Your rights when you shop
By law, businesses must display their refund, return, and cancelation policies. A store needs to have these written policies in a place where shoppers can see them before they buy.
If you bought something and it was already damaged before you used it, a business must credit you for that product. They can’t use the store’s return policy as an excuse not to accept it.
If you get credit for a return, you have at least five years to use it. Gift certificates expire at least two years after the date you bought the original item.
TRUTH IN ADVERTISING
Businesses must tell you about any facts that may influence your decision to buy a product. They are not allowed to use bait-and-switch tactics, including:
- refusing to sell you a product as it was originally advertised
- telling you the original product they were offering is no good
- saying they don't have enough of a product, or
- refusing to deliver the product within a reasonable time.

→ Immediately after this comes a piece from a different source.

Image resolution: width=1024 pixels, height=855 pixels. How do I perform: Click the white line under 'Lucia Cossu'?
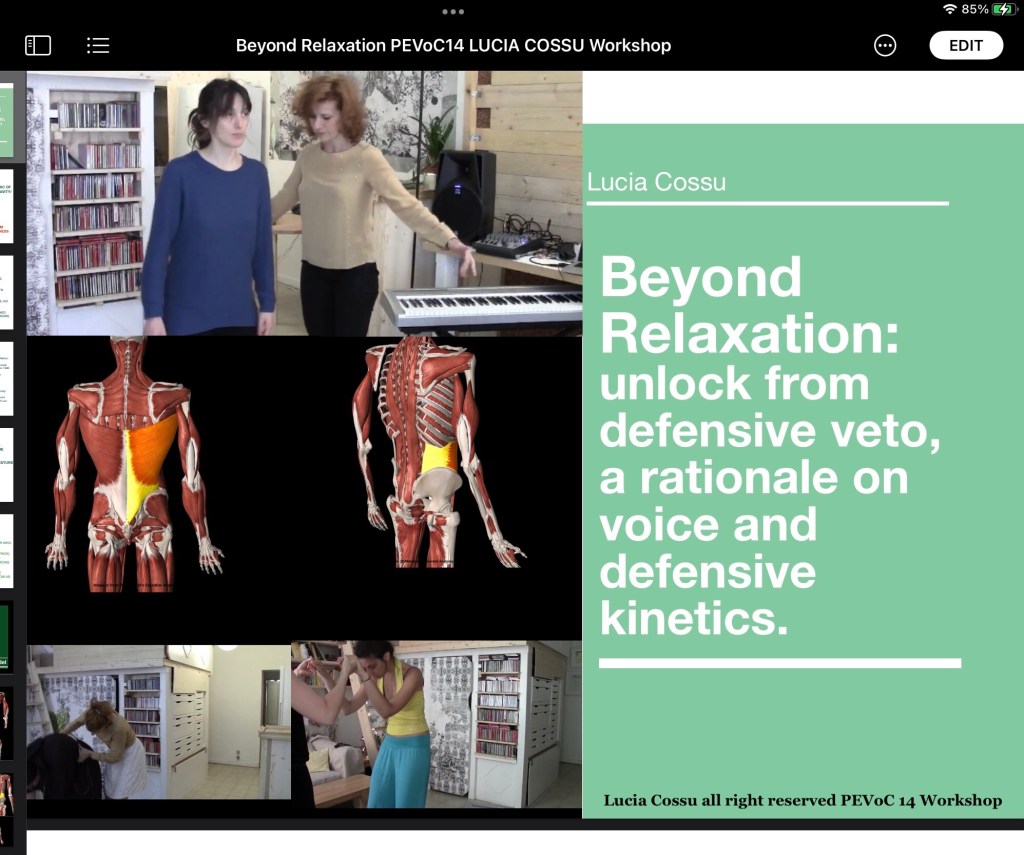click(767, 203)
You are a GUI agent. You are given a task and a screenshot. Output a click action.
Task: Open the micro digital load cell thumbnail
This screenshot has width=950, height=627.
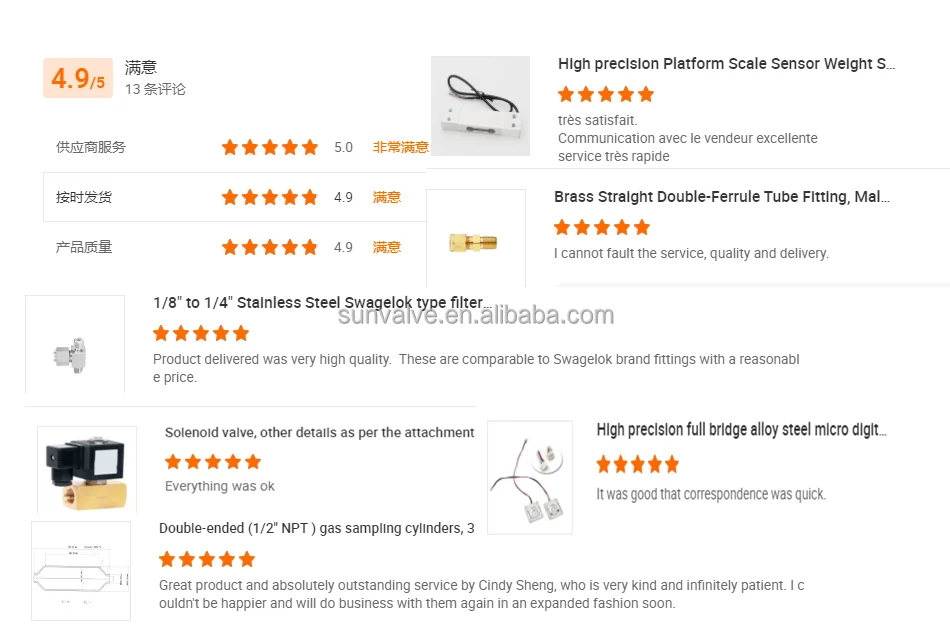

A business must have enough of their advertised products available to meet demand. If they run out of something, they generally have to give you a “raincheck.”
To use the word “sale” in an ad, the savings must be at least 10 percent for items costing $200 or less. More expensive items must be discounted at least 5 percent.
Non-grocery stores must put actual prices on their products. Most grocery stores must mark prices as well, but there are exceptions on certain items.
There are only a few situations when you get a three-day “cooling off” period to cancel the purchase of something:
- door to door sales
- health club contracts
- time shares, and
- credit repair services.
MAIL-ORDER, PHONE, TV, AND ONLINE PURCHASES
Federal law says that businesses must ship your order within the time frame they advertised. If they didn't specify a time frame, they must ship the product within 30 days.
Always read the fine print in mail-order advertisements, and don't forget about shipping and handling charges.
If you get a product in the mail that you didn't order, you can consider it a gift. It's yours to keep or throw out, and you don’t have to let the business who sent the product know.
FAIR CREDIT BILLING
The Fair Credit Billing Act is a federal law that protects consumers when they use credit cards. There are a couple of key points in the act:
- If you notice a mistake on your credit card statement, you can put a stop on the payment while you dispute the charge.
You must send a written notice to your creditor within 60 days. They have to respond to your complaint within 30 days of receiving it, unless the problem was resolved.